STATED EXERCISE
Please set out the lines below as a numbered list, beginning at the line that contains "You are a GUI" and stopping after the line that contains "point(659,793)". Drop any blank lines and leave the pictures out.

MATERIAL SHOWN
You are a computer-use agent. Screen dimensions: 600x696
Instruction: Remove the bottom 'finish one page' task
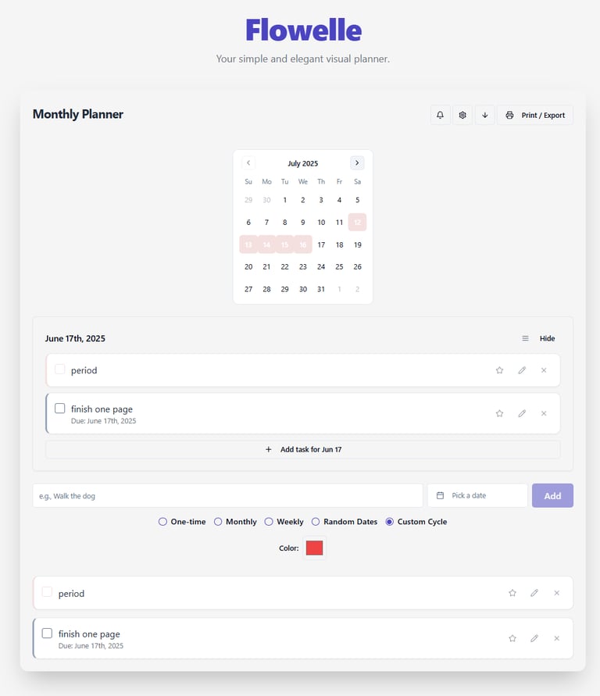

---

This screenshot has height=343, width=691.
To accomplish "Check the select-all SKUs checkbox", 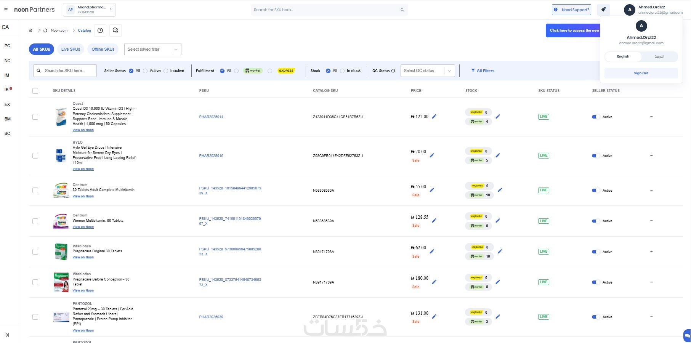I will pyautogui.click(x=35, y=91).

...

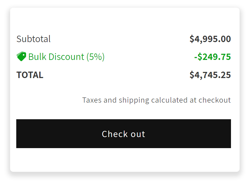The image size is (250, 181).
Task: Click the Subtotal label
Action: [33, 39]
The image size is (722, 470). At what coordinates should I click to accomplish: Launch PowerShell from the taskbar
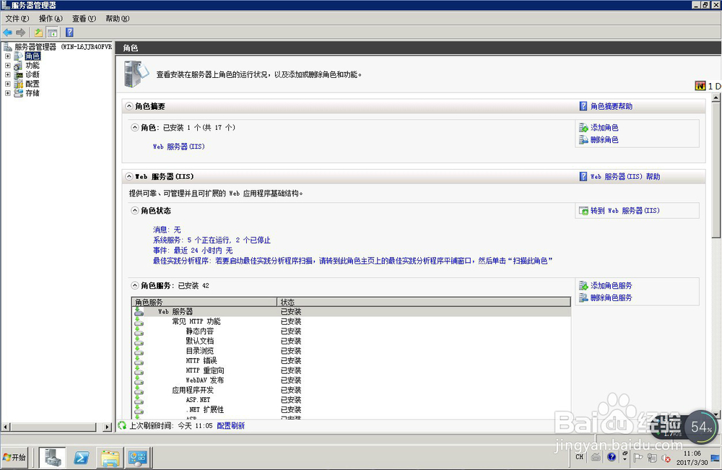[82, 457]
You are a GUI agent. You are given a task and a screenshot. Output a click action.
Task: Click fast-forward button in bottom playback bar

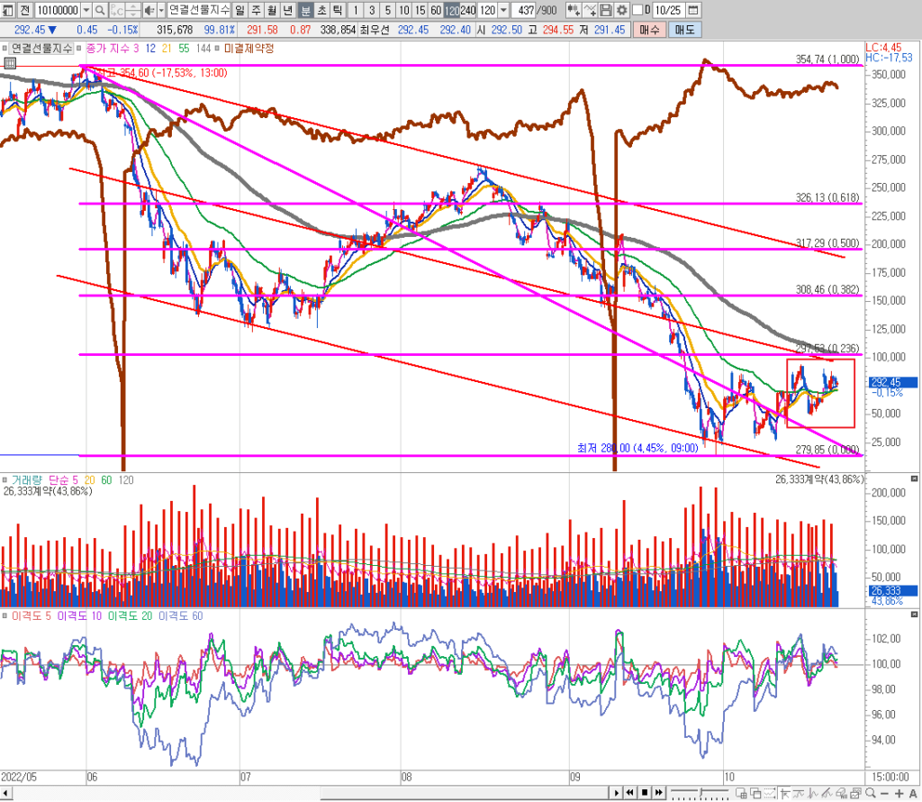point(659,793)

TASK RESPONSE
1. You are a GUI agent. You are given a task and a screenshot. Output a click action.
2. Task: Click fast-forward button in bottom playback bar
3. point(659,793)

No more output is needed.